Printpack made its biggest acquisition in August 1996, when they acquired the flexible packaging department of the James River Corporation. For a deal valued around $365 million, Printpack gained four lamination plants, five film and converting plants, and a rigid plastic container plant. Along with all the plants and equipment, this acquisition also came with the accounts of Georgia-Pacific and Kraft Foods. The post-acquisition integration had issues including one strike and some consolidation, but in June 1998, Printpack posted revenues of $850 million and was stable again. In 2002, Printpack recorded revenue of $1.1 billion setting a new company record.

===2000–current day===

Printpack has continued expanding both internally and via acquisitions. Since 2002, the company divested its European operations and now operates only in the United States and Mexico. In 2007, Printpack moved to a new corporate headquarters in Atlanta, Georgia. Printpack opened its first plant in Asia in 2009 when they opened a facility in Suzhou, China. In 2010, Printpack entered a new market when it acquired a medical packaging facility in Marshall, North Carolina.

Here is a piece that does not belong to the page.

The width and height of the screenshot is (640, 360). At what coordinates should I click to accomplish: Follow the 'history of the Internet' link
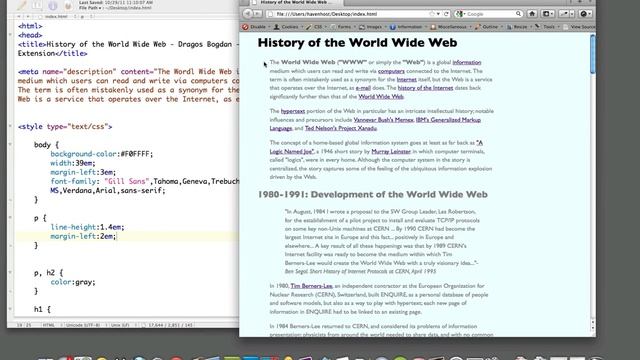tap(425, 88)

Dennis Love stepped down as CEO in 2013 and has been replaced by his brother Jimmy Love, who was recently named one of Atlanta's most admired CEOs. In the past several years, Printpack has won several Flexible Packaging Association achievement awards. In 2025, Printpack won six FPA awards, including Gold Awards for Technical Innovation and Packaging Excellence and a Silver Award for Sustainability.